PROBLEM DETAILS:
In the items below, put everything from the line containing "Click the Setor" down through the line containing "will (x=158, y=19)." into a numbered list. Include both of those lines and leave out any blank lines.

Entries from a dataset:

- - - - -

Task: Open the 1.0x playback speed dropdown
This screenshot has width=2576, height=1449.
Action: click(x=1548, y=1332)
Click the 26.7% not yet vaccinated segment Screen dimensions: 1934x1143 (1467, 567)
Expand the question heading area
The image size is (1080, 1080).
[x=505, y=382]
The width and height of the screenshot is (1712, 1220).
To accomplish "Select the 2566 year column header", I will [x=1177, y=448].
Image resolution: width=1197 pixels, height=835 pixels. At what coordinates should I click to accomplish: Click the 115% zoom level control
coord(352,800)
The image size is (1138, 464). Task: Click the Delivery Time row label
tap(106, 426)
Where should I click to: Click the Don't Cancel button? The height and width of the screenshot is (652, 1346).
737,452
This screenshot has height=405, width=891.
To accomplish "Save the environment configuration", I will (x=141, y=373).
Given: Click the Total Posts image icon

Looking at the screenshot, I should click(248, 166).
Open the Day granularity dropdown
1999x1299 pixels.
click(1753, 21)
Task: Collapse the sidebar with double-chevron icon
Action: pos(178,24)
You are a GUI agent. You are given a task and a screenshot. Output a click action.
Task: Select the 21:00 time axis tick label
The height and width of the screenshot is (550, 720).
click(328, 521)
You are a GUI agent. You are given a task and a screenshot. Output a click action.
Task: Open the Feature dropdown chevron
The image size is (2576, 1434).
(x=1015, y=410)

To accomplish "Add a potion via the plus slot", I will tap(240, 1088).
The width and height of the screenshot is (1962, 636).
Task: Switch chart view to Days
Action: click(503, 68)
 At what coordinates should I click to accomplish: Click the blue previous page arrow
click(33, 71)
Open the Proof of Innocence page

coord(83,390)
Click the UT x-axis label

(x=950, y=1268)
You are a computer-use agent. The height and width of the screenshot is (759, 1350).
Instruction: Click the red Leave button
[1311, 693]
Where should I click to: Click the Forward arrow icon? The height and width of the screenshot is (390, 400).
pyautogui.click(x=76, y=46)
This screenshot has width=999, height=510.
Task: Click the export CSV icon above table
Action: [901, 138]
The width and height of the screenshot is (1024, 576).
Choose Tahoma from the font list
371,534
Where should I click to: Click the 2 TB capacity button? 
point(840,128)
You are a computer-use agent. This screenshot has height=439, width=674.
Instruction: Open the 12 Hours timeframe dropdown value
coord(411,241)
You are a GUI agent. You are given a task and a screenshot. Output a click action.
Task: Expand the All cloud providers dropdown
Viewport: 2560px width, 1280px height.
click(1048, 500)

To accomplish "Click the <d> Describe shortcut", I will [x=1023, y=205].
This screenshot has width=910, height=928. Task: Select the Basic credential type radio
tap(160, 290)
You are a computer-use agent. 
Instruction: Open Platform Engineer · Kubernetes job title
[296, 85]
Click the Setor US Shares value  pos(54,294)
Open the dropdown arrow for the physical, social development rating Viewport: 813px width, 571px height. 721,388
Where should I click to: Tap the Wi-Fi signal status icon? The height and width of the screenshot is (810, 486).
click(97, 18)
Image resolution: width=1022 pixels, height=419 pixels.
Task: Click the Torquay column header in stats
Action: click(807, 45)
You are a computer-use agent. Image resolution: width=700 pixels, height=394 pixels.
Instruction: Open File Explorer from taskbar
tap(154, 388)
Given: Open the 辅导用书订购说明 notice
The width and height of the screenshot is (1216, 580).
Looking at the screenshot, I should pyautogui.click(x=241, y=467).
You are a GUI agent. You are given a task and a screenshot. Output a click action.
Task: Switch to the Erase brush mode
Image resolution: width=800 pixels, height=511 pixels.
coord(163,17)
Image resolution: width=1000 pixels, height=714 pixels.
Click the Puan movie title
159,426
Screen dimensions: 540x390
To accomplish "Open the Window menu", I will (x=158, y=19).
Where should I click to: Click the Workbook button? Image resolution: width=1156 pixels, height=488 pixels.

- - - - -

SOLVED PROBLEM:
1. Click the Setor US Shares value  pos(54,294)
2. Open the dropdown arrow for the physical, social development rating Viewport: 813px width, 571px height. 721,388
3. Where should I click to: Tap the Wi-Fi signal status icon? The height and width of the screenshot is (810, 486).
4. click(97, 18)
5. Image resolution: width=1022 pixels, height=419 pixels.
6. Task: Click the Torquay column header in stats
7. Action: click(807, 45)
8. You are a computer-use agent. Image resolution: width=700 pixels, height=394 pixels.
9. Instruction: Open File Explorer from taskbar
10. tap(154, 388)
11. Given: Open the 辅导用书订购说明 notice
12. The width and height of the screenshot is (1216, 580).
13. Looking at the screenshot, I should pyautogui.click(x=241, y=467).
14. You are a GUI agent. You are given a task and a screenshot. Output a click action.
15. Task: Switch to the Erase brush mode
16. Image resolution: width=800 pixels, height=511 pixels.
17. coord(163,17)
18. Image resolution: width=1000 pixels, height=714 pixels.
19. Click the Puan movie title
20. 159,426
21. Screen dimensions: 540x390
22. To accomplish "Open the Window menu", I will (x=158, y=19).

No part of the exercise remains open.